YOUR OBJECTIVE:
The material below holds a span beginning at the line with "Task: Click Duo's" and ending at the line with "1080x484 pixels.". Quote that span exactly, both ends included, and only that span.

MATERIAL TO PROCESS:
+++++
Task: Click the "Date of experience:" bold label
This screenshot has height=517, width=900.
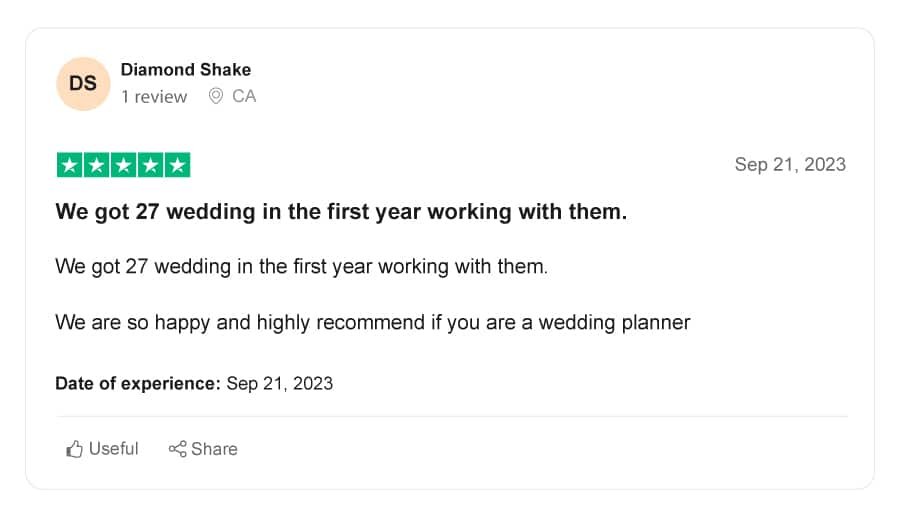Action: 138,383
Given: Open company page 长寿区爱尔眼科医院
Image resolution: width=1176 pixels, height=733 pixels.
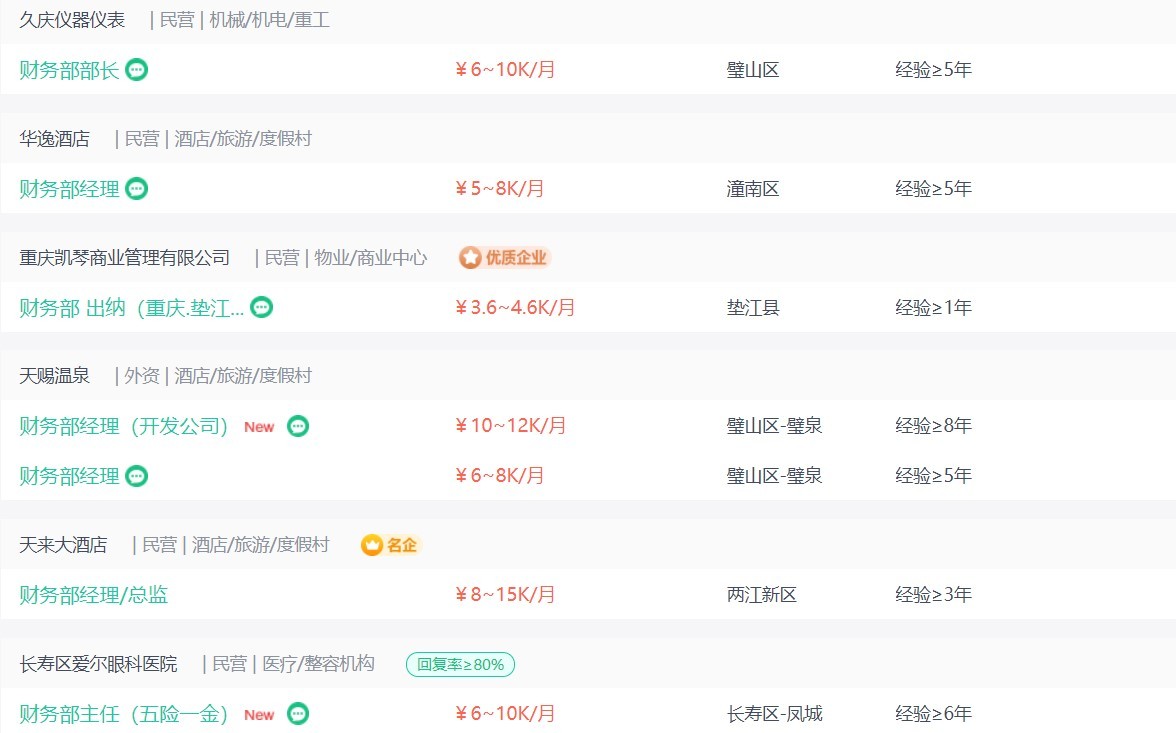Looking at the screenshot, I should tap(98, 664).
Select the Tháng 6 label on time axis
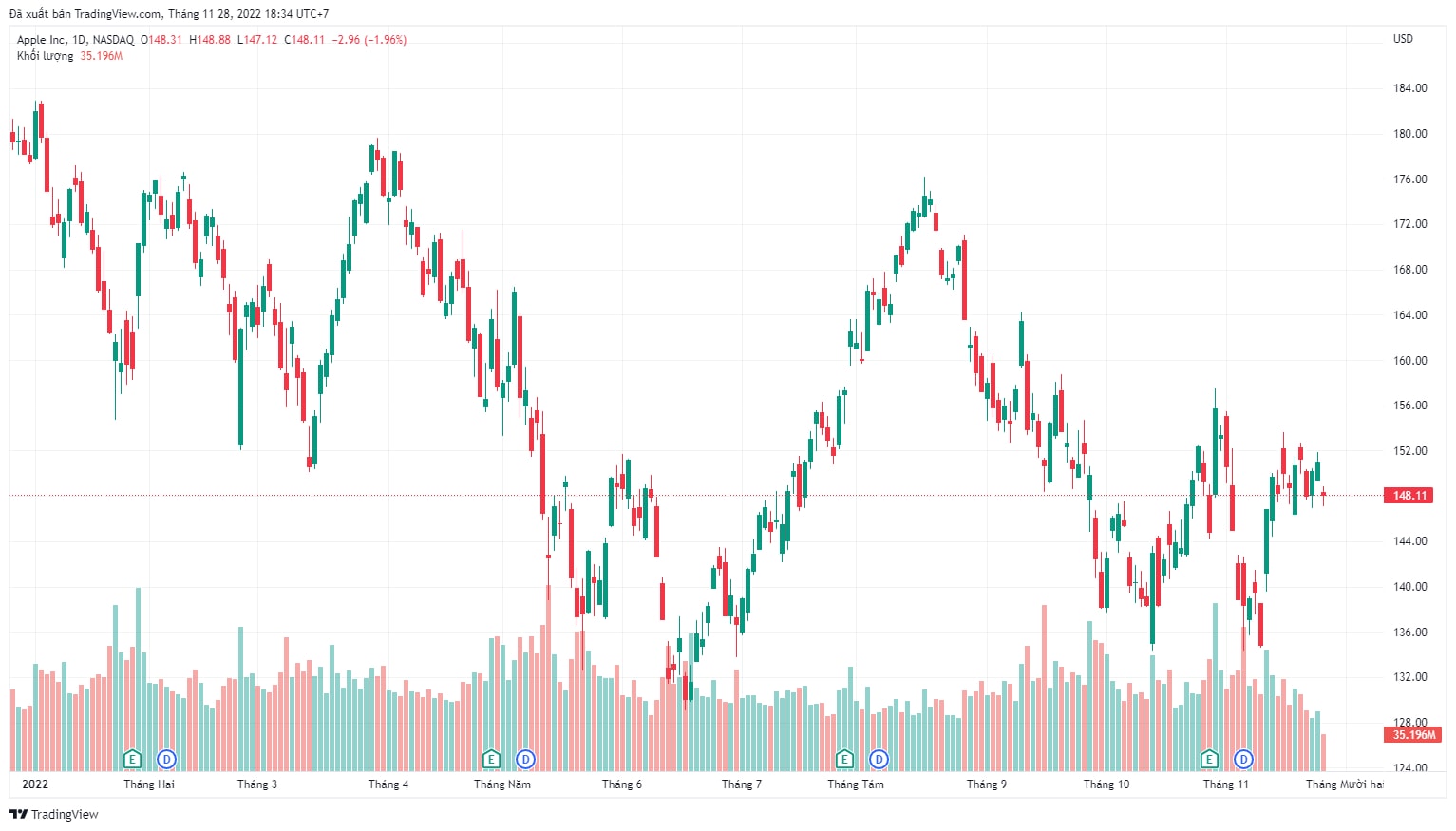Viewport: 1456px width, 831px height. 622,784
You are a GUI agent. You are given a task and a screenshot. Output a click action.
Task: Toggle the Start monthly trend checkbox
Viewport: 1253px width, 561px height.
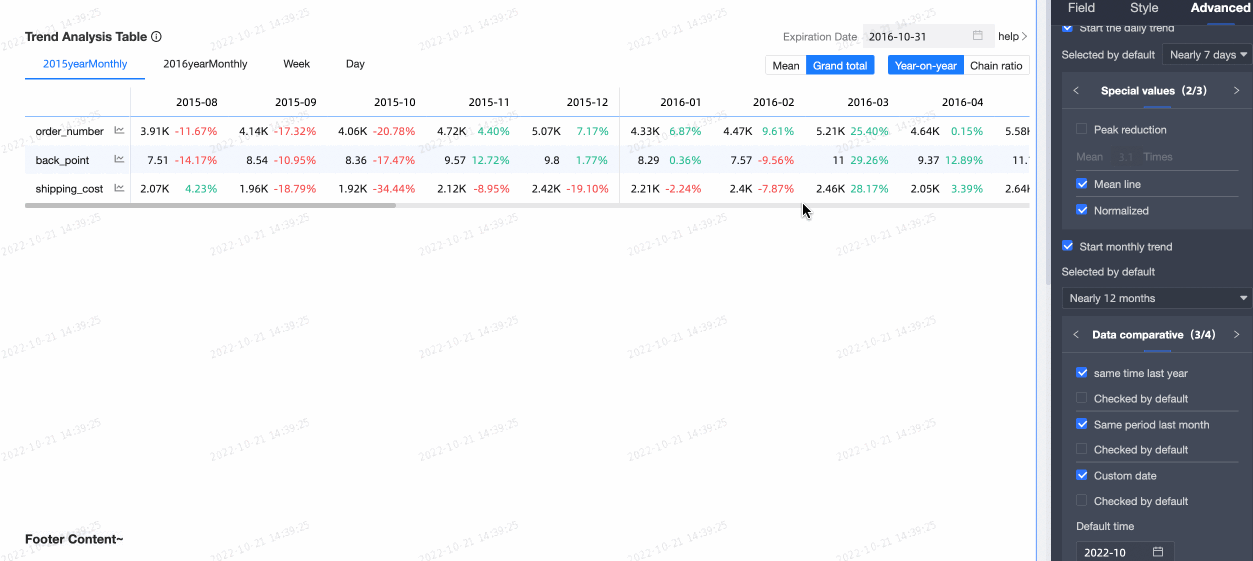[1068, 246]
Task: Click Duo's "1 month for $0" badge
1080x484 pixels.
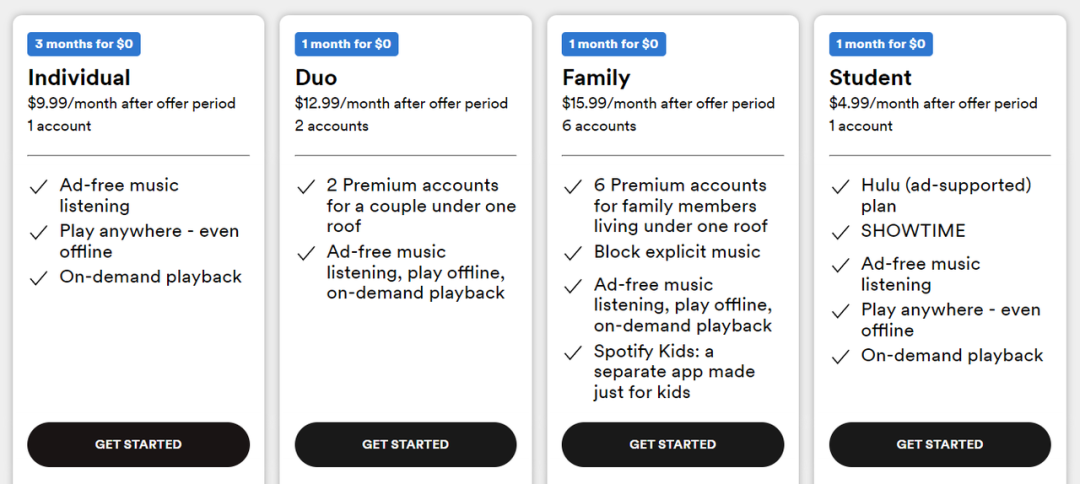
+++++
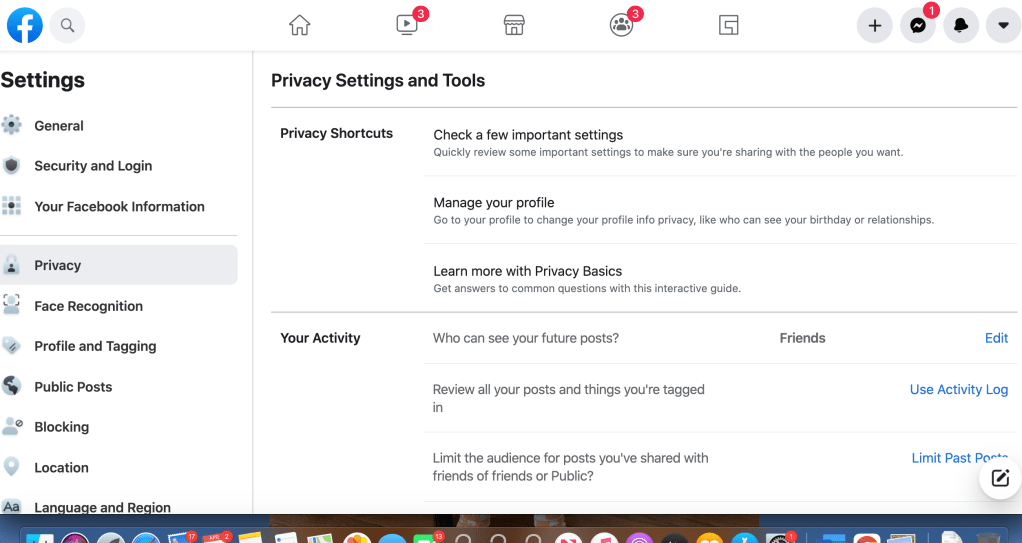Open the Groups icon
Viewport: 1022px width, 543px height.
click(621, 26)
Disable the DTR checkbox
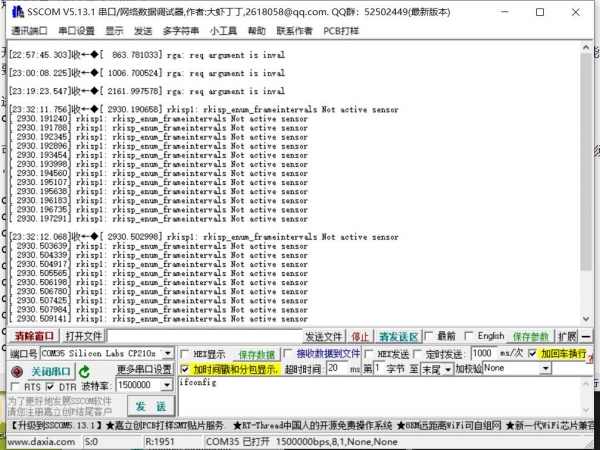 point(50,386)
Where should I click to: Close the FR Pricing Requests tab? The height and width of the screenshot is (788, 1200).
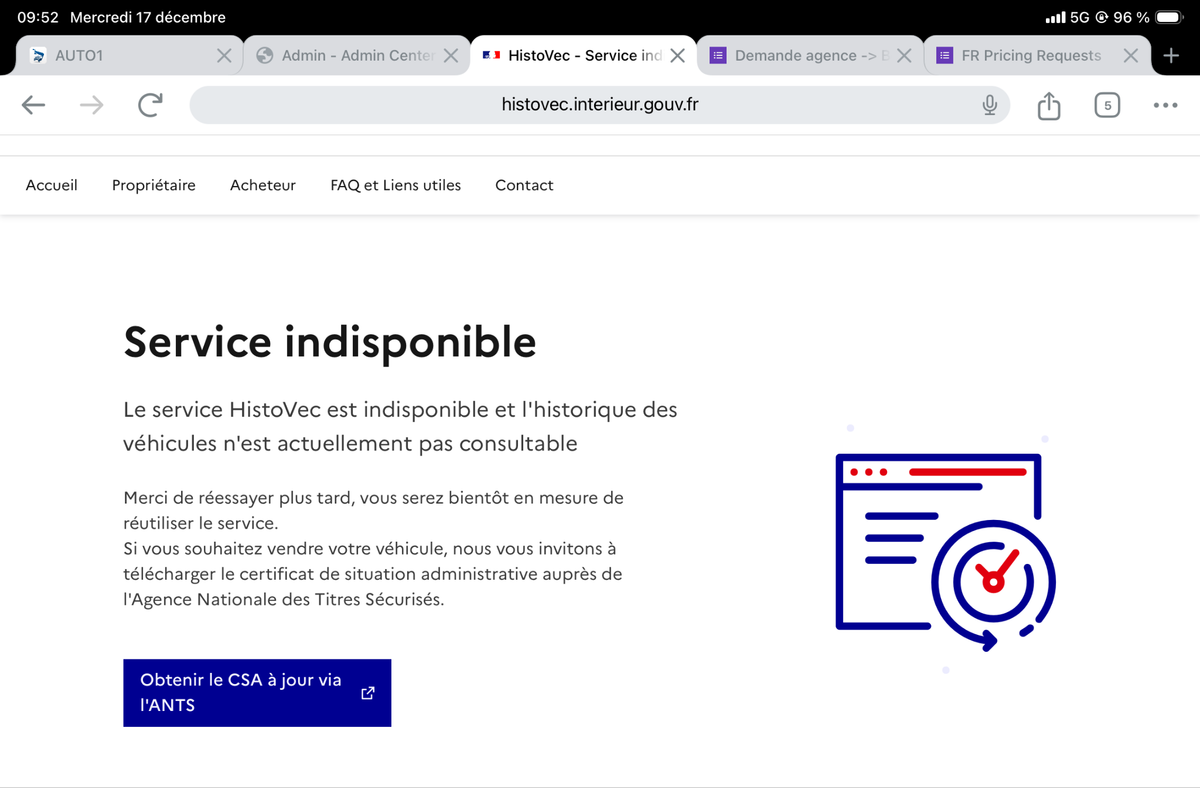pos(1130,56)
+++++
EXERCISE ANSWER:
Task: Click Duo's "1 month for $0" badge
1080x484 pixels.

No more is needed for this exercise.